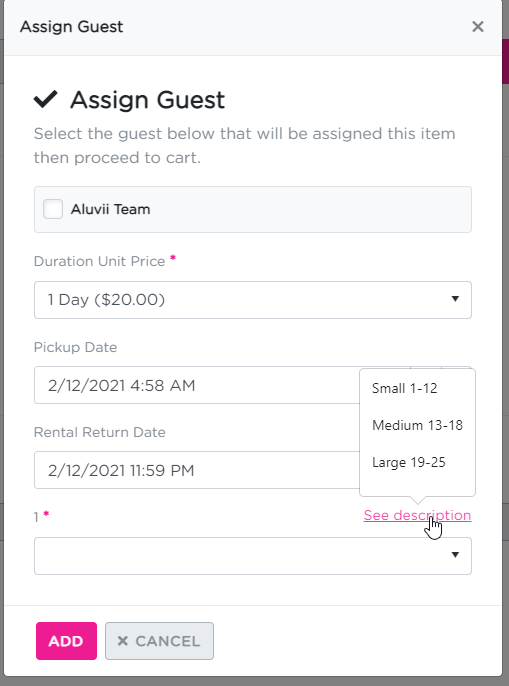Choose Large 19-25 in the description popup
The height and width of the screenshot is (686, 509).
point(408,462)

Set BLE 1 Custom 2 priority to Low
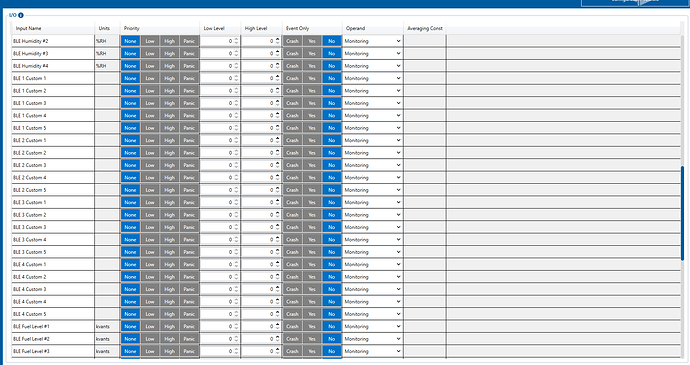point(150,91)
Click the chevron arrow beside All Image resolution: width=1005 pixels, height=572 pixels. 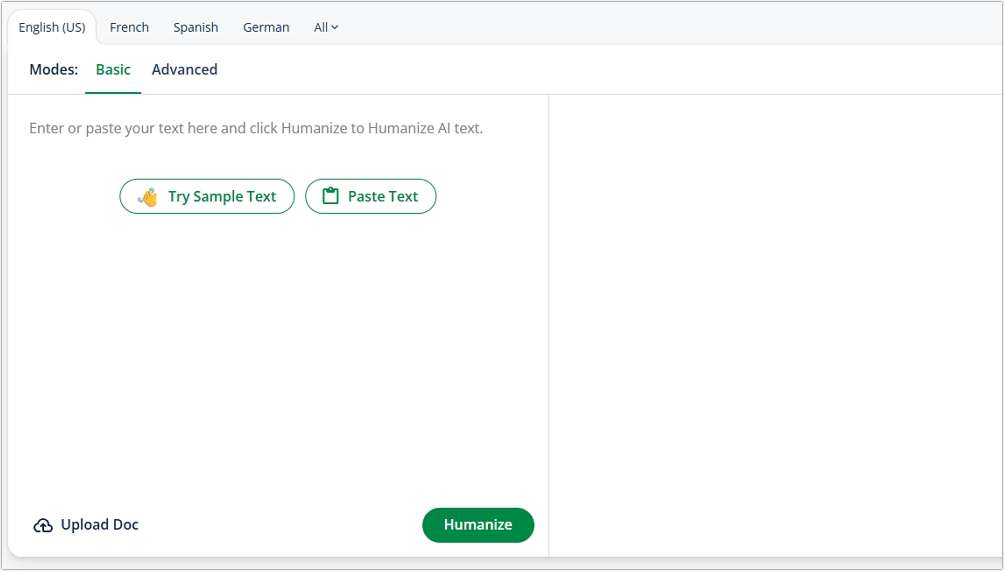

* * *

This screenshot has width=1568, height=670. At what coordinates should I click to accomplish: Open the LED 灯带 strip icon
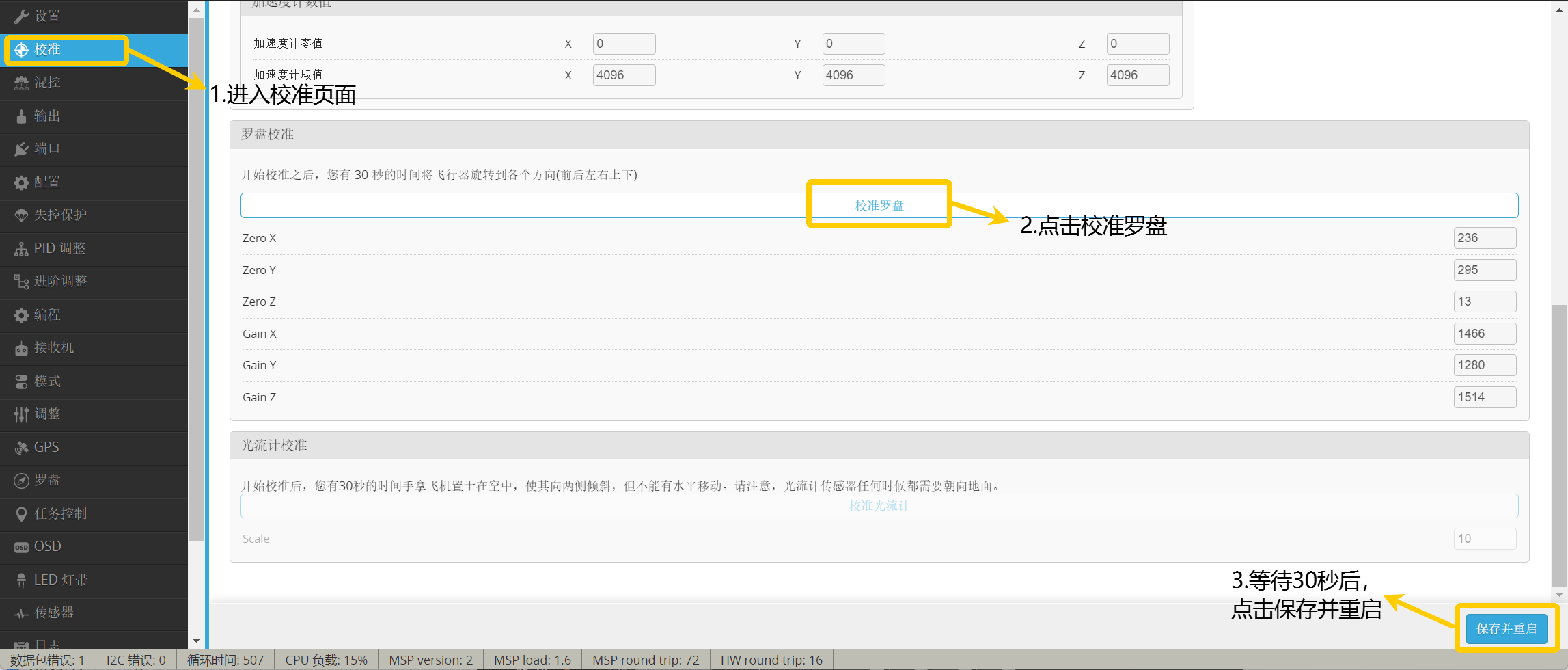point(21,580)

--

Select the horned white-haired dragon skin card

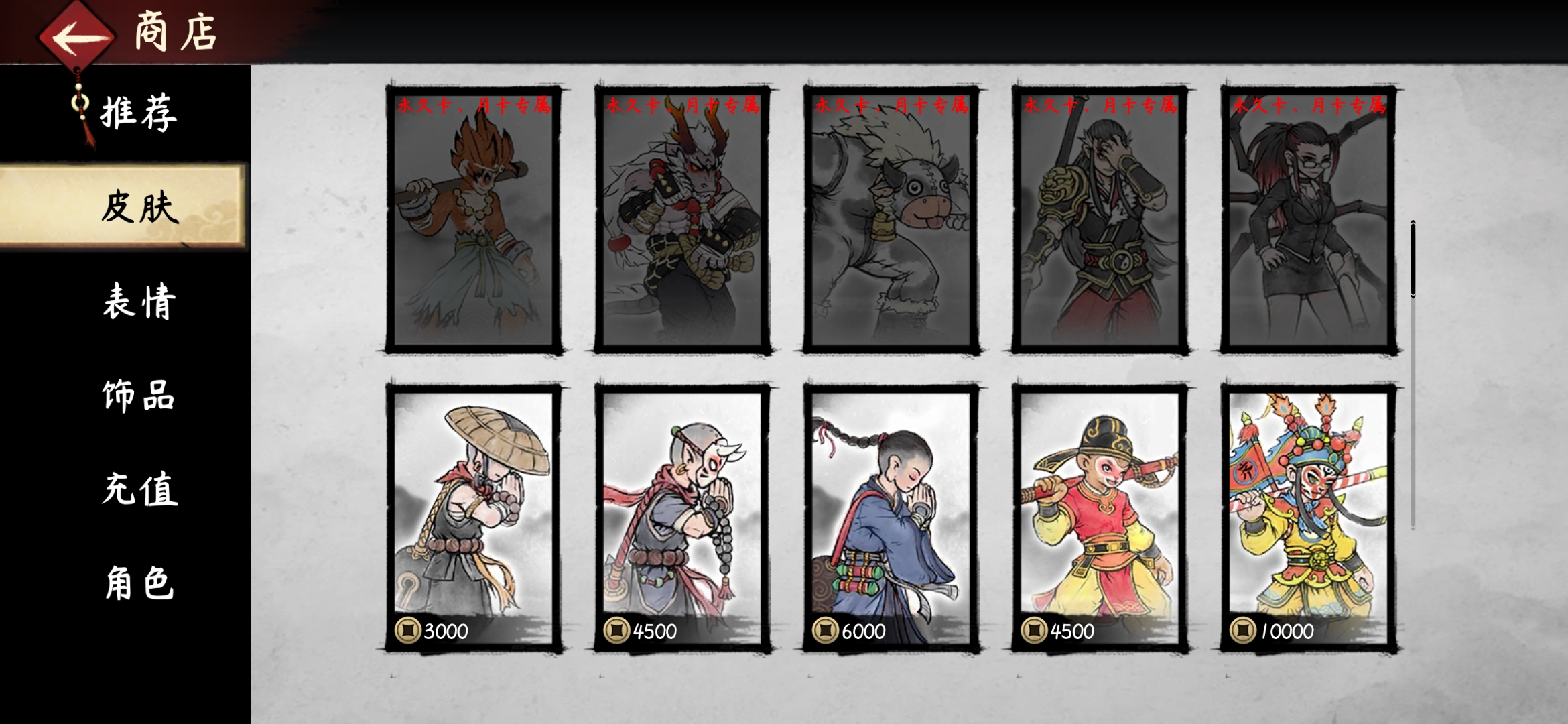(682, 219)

Prompt: In the listing above, find the line containing "Set BLE 1 Custom 2 priority to Low" and the line containing "Click the chevron", then write out both of them and every line between, exactly, with no pictures.

Answer:
Set BLE 1 Custom 2 priority to Low
point(150,91)
Click the chevron arrow beside All Image resolution: width=1005 pixels, height=572 pixels. 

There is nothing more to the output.